Так общими усилиями были созданы первые люди, и Нинту проговорила, любуясь своим творением:
— Теперь вы свободны, игиги! Идите и отдыхайте! А ваши корзины, ваши лопаты отныне достанутся человеку.
Так и случилось — смертные создания Нинту и Эйи трудолюбиво взялись за работу, которую прежде выполняли игиги.
Все шло прекрасно, пока через двенадцать веков люди не расплодились настолько, что вечно всем недовольный Энлиль начал жаловаться на шум и гомон за стенами Экура. Недолго думая, верховный бог наслал на человечество чуму и моровую язву, и смертные гибли от мора до тех пор, пока на помощь им не пришел Эйя.
По совету хозяина Апсу люди ублажили свирепого посланца Эрешкигаль Намтара — и моровое поветрие тут же прекратилось.
Приободрившиеся люди опять неосмотрительно начали нарушать тишину возле храма Энлиля, и божественный мизантроп обрушил на них новые бедствия — засуху и неурожай.

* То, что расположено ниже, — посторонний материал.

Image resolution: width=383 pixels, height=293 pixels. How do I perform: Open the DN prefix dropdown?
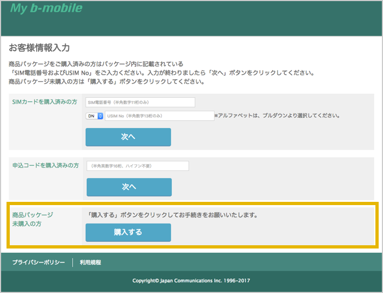94,116
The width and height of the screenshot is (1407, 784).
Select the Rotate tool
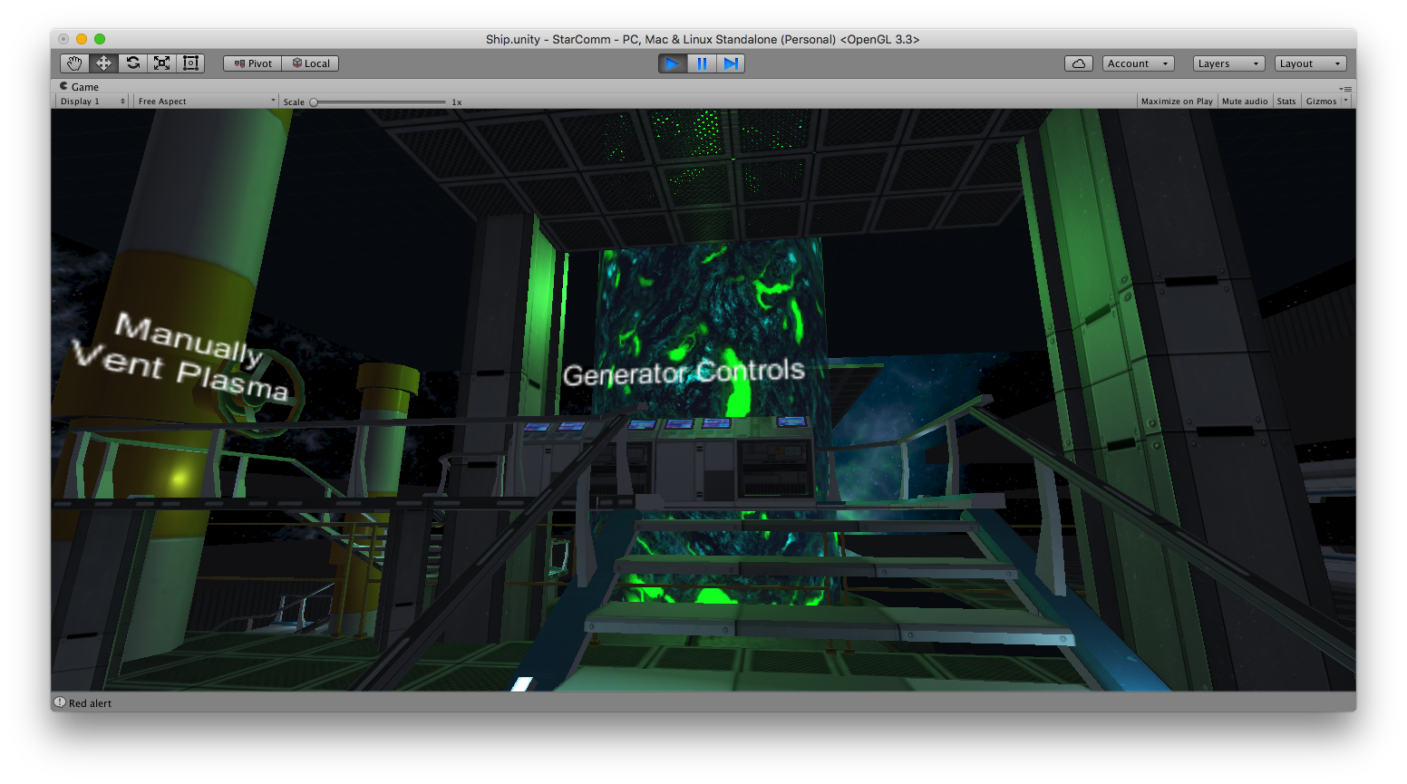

На этот раз Эйя не сразу решился вмешаться: Энлиль и без того злился на него за постоянные поблажки смертным! Стиснув зубы, Эйя долго притворялся глухим, как ни молил его о помощи мудрейший из жителей Ниппура, Атрахасис.
Он заклинал Энки в молитвах,
Искал знамения в сновиденьях.
Он приходил к храму бога,
Пред храмом бога сидел и плакал.
Пред алтарем ему жертвы ставил…
И наконец добрый бог не выдержал, украдкой проскользнул в сновидение Атрахасиса и дал своему любимцу долгожданный совет.
Следуя этому совету, люди принесли богатые жертвы повелителю дождя и бури Ададу, и подкупленный бог ниспослал на поля долгожданную влагу. Вновь налились зерном колосья, голод уступил место изобилию, смертные перестали тысячами уходить в Иркаллу…
А Эн л иль сразу догадался, кто опять сорвал его планы, и взбеленился, как Эрешкигаль во время критических дней!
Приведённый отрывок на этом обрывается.